SELECT ca_zip FROM customer, customer_address WHERE customer.c_current_addr_sk = customer_address.ca_address_sk AND (base64(ca_zip) = '85669' OR customer.c_birth_month > 2)
Physical plan before execution
*Project ca_zip#27
+- *SortMergeJoin c_current_addr_sk#4, ca_address_sk#18, Inner, ((HiveSimpleUDF#Base64(ca_zip#27) = 85669) || (c_birth_month#12 > 2))
:- *Sort c_current_addr_sk#4 ASC NULLS FIRST, false, 0
: +- Exchange hashpartitioning(c_current_addr_sk#4, 200)
: +- *Filter isnotnull(c_current_addr_sk#4)
: +- HiveTableScan c_current_addr_sk#4, c_birth_month#12, MetastoreRelation test, customer
+- *Sort ca_address_sk#18 ASC NULLS FIRST, false, 0
+- Exchange hashpartitioning(ca_address_sk#18, 200)

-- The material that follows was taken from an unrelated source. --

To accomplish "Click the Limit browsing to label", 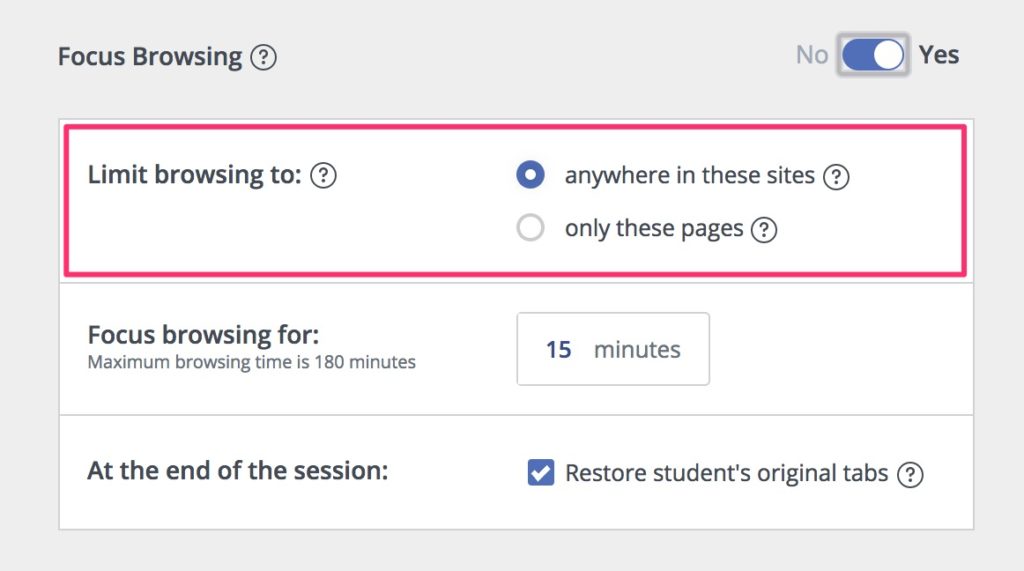I will coord(195,175).
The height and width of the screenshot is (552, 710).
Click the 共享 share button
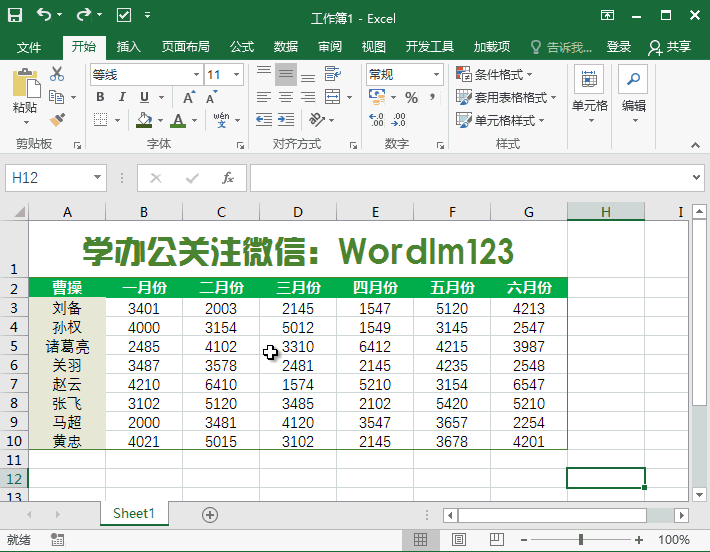click(670, 47)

+- *Filter isnotnull(ca_address_sk#18)
+- HiveTableScan ca_address_sk#18, ca_zip#27, MetastoreRelation test, customer_address
By default, the query will fail and throws the following exception:
org.apache.spark.SparkException: Job aborted due to stage failure: Task 0 in stage 2.0 failed 4 times ............................................................................................... Caused by: java.lang.NegativeArraySizeException at org.apache.spark.unsafe.types.UTF8String.getBytes(UTF8String.java:229) at org.apache.spark.unsafe.types.UTF8String.toString(UTF8String.java:821) at java.lang.String.valueOf(String.java:2994) at scala.collection.mutable.StringBuilder.append(StringBuilder.scala:200) at scala.collection.TraversableOnce$$anonfun$addString$1.apply(TraversableOnce.scala:359) at scala.collection.mutable.ResizableArray$class.foreach(ResizableArray.scala:59) at scala.collection.mutable.ArrayBuffer.foreach(ArrayBuffer.scala:48) at scala.collection.TraversableOnce$class.addString(TraversableOnce.scala:357) at scala.collection.AbstractTraversable.addString(Traversable.scala:104) at scala.collection.TraversableOnce$class.mkString(TraversableOnce.scala:323) at scala.collection.AbstractTraversable.mkString(Traversable.scala:104) at scala.collection.TraversableLike$class.toString(TraversableLike.scala:600) at scala.collection.SeqLike$class.toString(SeqLike.scala:682) at scala.collection.AbstractSeq.toString(Seq.scala:41) at java.lang.String.valueOf(String.java:2994) at scala.collection.mutable.StringBuilder.append(StringBuilder.scala:200) at org.apache.spark.sql.hive.HiveSimpleUDF$$anonfun$eval$1.apply(hiveUDFs.scala:179) at org.apache.spark.sql.hive.HiveSimpleUDF$$anonfun$eval$1.apply(hiveUDFs.scala:179) at org.apache.spark.internal.Logging$class.logInfo(Logging.scala:54) at org.apache.spark.sql.hive.HiveSimpleUDF.logInfo(hiveUDFs.scala:130) at org.apache.spark.sql.hive.HiveSimpleUDF.eval(hiveUDFs.scala:179) at org.apache.spark.sql.catalyst.expressions.GeneratedClass$GeneratedIterator.processNext(Unknown Source) at org.apache.spark.sql.execution.BufferedRowIterator.hasNext(BufferedRowIterator.java:43) at org.apache.spark.sql.execution.WholeStageCodegenExec$$anonfun$10$$anon$2.hasNext(WholeStageCodegenExec.scala:396) at scala.collection.Iterator$$anon$11.hasNext(Iterator.scala:408) ...................................................................
However, when we close the codegen (i.e., spark.sql.codegen.wholeStage=false, spark.sql.codegen=false), it works well.